Reputation: 367
We have a very large legacy CVS repo (66GiB) over a decade and increasing. Now we have some sub-contract companies, which need to work on some modules and branches.
We need to create some branches for them and send them that branches. Also we need to merge their changes into our main branches from time to time.
Our concern is:
we cannot give them the whole repo absolutely, mostly the concern is security.
we need to send them some history info, not just the "HEAD" version of code.
we are still doing some development work, so we need to send them changeset from time to time.
Is GIT and Mercurial a good choice to migrate from CVS? Can GIT/Mercurial satisfy our needs?
EDIT: I think we actually need a centralized revision control with multi-site feature, with the ability to create off-site repo based on part of central repo. And can be easily merge between sites.
Upvotes: 4
Views: 396
Reputation: 4772
I'll let the other posters answer the subtree and subhistory questions, because I'm not as familiar with that. However, I can tell you a few things about the size of the repo. First, your git repo will very likely be much smaller than your CVS (I would guess it will be between a tenth and a half of the current 66GiB).
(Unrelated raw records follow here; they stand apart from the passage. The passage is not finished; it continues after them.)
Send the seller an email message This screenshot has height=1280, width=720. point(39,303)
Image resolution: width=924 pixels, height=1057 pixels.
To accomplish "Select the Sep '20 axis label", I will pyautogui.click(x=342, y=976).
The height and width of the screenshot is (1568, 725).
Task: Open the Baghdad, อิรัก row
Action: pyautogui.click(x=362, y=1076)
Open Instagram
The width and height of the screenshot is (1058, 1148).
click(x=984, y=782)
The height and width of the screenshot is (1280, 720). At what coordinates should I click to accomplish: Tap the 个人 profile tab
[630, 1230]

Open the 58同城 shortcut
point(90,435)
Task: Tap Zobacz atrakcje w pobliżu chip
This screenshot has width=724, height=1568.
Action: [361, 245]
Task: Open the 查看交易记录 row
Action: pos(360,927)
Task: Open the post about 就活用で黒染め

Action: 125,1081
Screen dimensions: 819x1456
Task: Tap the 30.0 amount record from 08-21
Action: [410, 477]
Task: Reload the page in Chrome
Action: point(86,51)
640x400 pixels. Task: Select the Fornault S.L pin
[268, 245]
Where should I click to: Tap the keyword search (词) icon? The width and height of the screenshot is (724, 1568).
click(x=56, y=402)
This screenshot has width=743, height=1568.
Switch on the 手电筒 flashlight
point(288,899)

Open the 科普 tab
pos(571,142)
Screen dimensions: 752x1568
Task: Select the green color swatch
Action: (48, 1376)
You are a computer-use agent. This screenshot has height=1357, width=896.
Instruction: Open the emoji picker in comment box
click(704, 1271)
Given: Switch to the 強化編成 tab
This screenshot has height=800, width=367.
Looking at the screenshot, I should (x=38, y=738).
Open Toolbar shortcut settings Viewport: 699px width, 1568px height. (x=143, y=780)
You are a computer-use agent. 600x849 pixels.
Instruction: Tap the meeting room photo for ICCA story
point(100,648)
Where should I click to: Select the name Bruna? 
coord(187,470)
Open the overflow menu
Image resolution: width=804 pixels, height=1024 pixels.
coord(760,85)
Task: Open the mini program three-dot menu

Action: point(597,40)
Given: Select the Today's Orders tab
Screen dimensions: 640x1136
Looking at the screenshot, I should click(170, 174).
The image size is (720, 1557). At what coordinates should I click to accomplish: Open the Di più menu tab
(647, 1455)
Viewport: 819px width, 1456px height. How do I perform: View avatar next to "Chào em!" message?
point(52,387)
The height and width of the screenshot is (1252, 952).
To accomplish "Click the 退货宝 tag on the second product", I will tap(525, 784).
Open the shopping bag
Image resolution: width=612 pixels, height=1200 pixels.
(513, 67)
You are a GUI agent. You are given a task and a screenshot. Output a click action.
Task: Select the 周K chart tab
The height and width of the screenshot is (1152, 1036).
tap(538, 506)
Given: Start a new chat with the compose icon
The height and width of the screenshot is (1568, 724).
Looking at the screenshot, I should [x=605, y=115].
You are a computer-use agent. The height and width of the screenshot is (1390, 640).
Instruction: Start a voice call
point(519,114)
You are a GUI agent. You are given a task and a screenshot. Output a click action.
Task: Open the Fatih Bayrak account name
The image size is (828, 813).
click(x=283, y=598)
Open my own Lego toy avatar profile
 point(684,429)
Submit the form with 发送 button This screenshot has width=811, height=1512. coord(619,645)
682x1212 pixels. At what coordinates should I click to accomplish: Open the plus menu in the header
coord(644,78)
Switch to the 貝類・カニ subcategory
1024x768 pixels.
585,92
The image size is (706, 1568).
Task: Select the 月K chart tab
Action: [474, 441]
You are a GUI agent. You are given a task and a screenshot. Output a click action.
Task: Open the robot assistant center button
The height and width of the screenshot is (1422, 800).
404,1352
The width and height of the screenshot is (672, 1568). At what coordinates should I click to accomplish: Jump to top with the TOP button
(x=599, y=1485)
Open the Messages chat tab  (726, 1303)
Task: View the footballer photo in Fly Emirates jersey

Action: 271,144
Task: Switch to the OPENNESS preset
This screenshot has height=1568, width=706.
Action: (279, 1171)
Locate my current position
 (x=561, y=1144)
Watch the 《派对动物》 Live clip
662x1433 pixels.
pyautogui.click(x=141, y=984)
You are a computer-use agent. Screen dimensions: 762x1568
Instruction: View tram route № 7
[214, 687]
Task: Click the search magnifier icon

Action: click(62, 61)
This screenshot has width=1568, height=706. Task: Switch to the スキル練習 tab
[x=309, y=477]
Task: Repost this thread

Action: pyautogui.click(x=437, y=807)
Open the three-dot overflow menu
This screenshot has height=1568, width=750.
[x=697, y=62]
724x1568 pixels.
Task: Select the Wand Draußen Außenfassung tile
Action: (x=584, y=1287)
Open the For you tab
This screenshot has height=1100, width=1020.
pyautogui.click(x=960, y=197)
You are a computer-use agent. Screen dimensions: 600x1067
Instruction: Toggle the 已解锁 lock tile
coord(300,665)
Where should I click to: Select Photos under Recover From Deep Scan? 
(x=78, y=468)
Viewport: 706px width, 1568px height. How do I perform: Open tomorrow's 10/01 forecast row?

Second, yes, if you put your entire CVS repo into a single git repo, then your internal developers will have a copy of the entire repo on their individual PCs. The git repo that I work with on a daily basis is 12GB, and it doesn't cause any real problems. Assuming that your repo is large because your working copy is large, it actually saves significant time when you want to move between branches because you're not fetching so many files over the network. For us, the 12GB git repo isn't that big of a deal, because my current working copy (with build objects for most targets) is an additional 37GB on top of the git repo itself. On a repository of this size, git's commands work much faster than subversion's did.
So definitely read what everyone else says about the subtrees and modules, etc. but rest assured that you can probably just import the whole thing if you have to.
Upvotes: 0
Reputation: 7755
We have a very large legacy CVS repo (66GiB) over a decade and increasing. Now we have some sub-contract companies, which need to work on some modules and branches.
We need to create some branches for them and send them that branches. Also we need to merge their changes into our main branches from time to time.
It sounds like you're wanting to transition only for the subcontractors, and not for everyone else. I strongly suggest you don't do this. Either convert everyone or convert no-one. Running a mixed system is a huge pain, especially when it comes to taking the changes from the people on the DVCS.
Our concern is:
- we cannot give them the whole repo absolutely, mostly the concern is security.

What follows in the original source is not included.